Mehr als 540.000 Herzinfarkte untersucht
Die Forscher um John Canto werteten Daten des nationalen US-Registers für Herzinfarkte (NRMI) von 542.008 Patienten in der Studie aus. Dabei handelte es sich Erstherzinfarkte, die sich von 1994 bis 2006 ereigneten. Davon starben 50.788 in Kliniken. Zu den untersuchten Faktoren gehörten das Auftreten von Diabetes, Bluthochdruck und erhöhten Blutfettwerten sowie die Faktoren Rauchen und familiäre Vorbelastung. Die Forscher fanden heraus, dass bei 85,6 % der Patienten mindestens ein Risikofaktor vorlag. Lediglich 14,4 % der Betroffenen wiesen keine Risikofaktoren auf.
Das Durchschnittsalter der Patienten, bei denen alle fünf Risikofaktoren auftraten, lag bei fast 57 Jahren. Patienten ohne einen Risikofaktor waren durchschnittlich etwa 72 Jahre alt, als sie den Herzinfarkt erlitten. 14,9 % der risikofaktorfreien Patienten starben an dem Infarkt, während nur jeder zehnte Patient mit einem Risikofaktor nicht überlebte. Bei zwei Risikofaktoren lag der Prozentsatz der Todesfälle bei 7,9 %, bei drei Risikofaktoren bei 5,3 %, bei vier Risikofaktoren bei 4,2 % und bei fünf Risikofaktoren bei nur 3,6 Prozent.
Ursache für die Entstehung eines Herzinfarktes ist ein Blutgerinnsel in einer verengten Stelle eines Herzkranzgefäßes. Durch die dadurch hervorgerufene Durchblutungsstörung sterben Teile des Herzmuskels ab. In den meisten Fällen äußert der Patient starke Schmerzen in Arm, Brust oder Rücken und leidet an Atemnot. Augrund dieser Symptome begeben sich die meisten Patienten in der Regel umgehend in medizinische Behandlung. In einigen Fällen verspürt der Betroffene jedoch nur einen leichten Schmerz oder andere leichte Symptome, die er nicht als ernsthafte Erkrankung deutet. Wird er nicht umgehend behandelt, ist eine verspätete Therapie oft erfolglos.
Paradoxes Ergebnis
Je mehr Risikofaktoren ein Patient hat, wie z.B. das metabolische Syndrom – also Faktoren, die das Risiko, einen Herzinfarkt zu erleiden, erhöhen – desto größer ist seine Chance, den Herzinfarkt zu überleben. Dazu äußerte sich Eckart Fleck, Direktor der Kardiologie am Deutschen Herzzentrum in Berlin, gegenüber Spiegel Online wie folgt: "Das ist wirklich eine Überraschung. Es gibt zwar nur eine kleine Gruppe von Menschen ohne Risikofaktoren, aber für sie sind Infarkte offenbar gefährlicher." Über die Ursachen des paradoxen Ergebnisses kann nur spekuliert werden. So wurden beispielsweise Faktoren wie das Alter oder das Körpergewicht herausgerechnet, um beide Kriterien als Ursache ausschließen zu können. Das Ergebnis blieb jedoch das gleiche.
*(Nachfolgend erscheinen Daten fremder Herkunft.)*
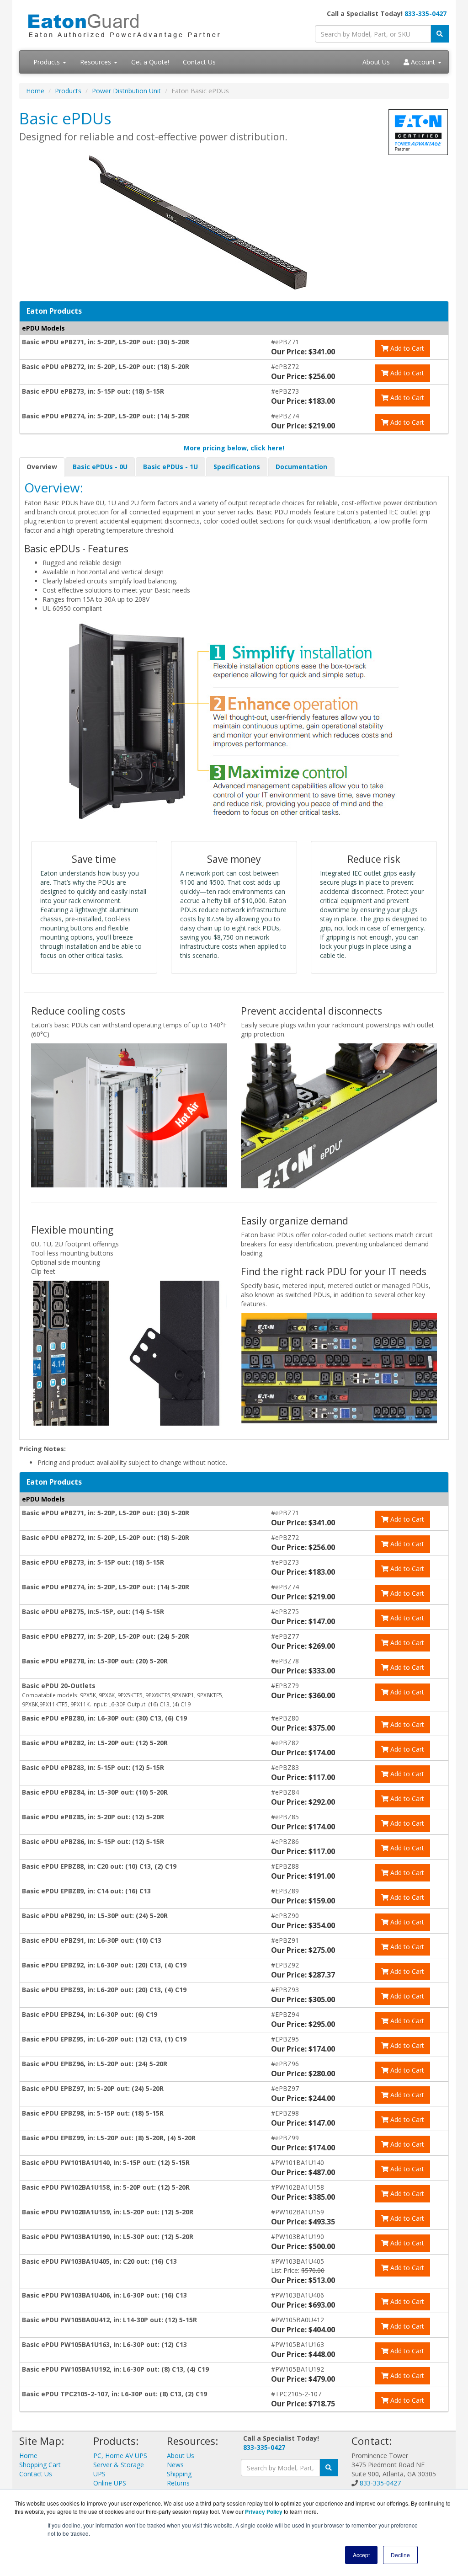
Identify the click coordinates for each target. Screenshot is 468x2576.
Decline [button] (400, 2555)
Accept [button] (361, 2555)
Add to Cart (406, 348)
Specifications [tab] (236, 466)
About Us (376, 62)
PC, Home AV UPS (120, 2455)
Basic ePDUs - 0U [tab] (100, 466)
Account (423, 62)
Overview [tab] (42, 466)
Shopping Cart (40, 2464)
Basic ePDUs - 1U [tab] (170, 466)
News (175, 2464)
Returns (178, 2483)
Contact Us (199, 62)
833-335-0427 (425, 13)
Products (47, 62)
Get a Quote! (150, 62)
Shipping (179, 2473)
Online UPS (109, 2483)
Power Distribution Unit (126, 90)
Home (35, 90)
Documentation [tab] (301, 466)
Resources (96, 62)
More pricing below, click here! (234, 448)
Im „The Journal of the American Medical Association“ (JAMA) schrieben die Forscher, dass möglicherweise Medikamente, wie z.B. Beta-Blocker oder cholesterinsenkende Mittel, die die Patienten aufgrund ihrer Risikofaktoren einnehmen mussten, dafür verantwortlich sein könnten, dass die Sterberate bei diesen Patienten niedriger ist als bei Patienten, die keine Risikofaktoren aufwiesen. Einige der Forscher weisen jedoch am Ende des Artikel darauf hin, dass sie von Pharmaunternehmen finanziell unterstützt worden sind.
Ein weitere Ursache für das erstaunliche Ergebnis könnte darin liegen, dass Patienten, die ohnehin durch Risikofaktoren vorbelastet sind, schneller auf körperliche Beschwerden reagieren als zuvor gesunde Patienten. Eckart Fleck äußert sich zu den möglichen Ursachen wie folgt: „Bekommt ein Herz immer wieder zu wenig Sauerstoff, wie es bei Patienten mit Arteriosklerose der Fall ist, so kann es sich teilweise an die Unterversorgung gewöhnen. Verstopft hingegen plötzlich ein einzelnes Gefäß eines ansonsten herzgesunden Menschen, sind die Folgen möglicherweise schwerwiegender."
Vorbeugende Maßnahmen gegen Herzinfarkte
Aus der Studie geht hervor, dass Patienten mit Risikofaktoren häufiger einen Herzinfarkt überleben als Betroffene ohne Risikofaktoren. Jedoch erhöhen genau diese Faktoren das Risiko einen Herzinfarkt zu erleiden. Zur Vorbeugung gegen das metabolische Syndrom – erhöhte Blutfettwerte, Diabetes (Insulinresistenz), Adipositas und Bluthochdruck – trägt eine ausgewogene Ernährung sowie Bewegung bei. Ein Forscherteam um Demosthenes Panagiotakos von der Harokopio-Universität in Athen fand im Rahmen einer umfassenden Metastudie heraus, dass sich mediterrane Ernährung besonders positiv auf das metabolische Syndrom auswirkt und damit koronaren Herzerkrankungen vorbeugt. Mediterrane Kost beinhaltet viel Obst und Gemüse, fettarme Milchprodukte, mageres Fleisch in Maßen, Fisch, Vollkorngetreide und Olivenöl. Der Anteil an ungesättigten Fettsäuren im Olivenöl sei beispielsweise förderlich für den Stoffwechsel, berichtet Demosthenes Panagiotakos im „Journal of The American College of Cardiology“. (ag)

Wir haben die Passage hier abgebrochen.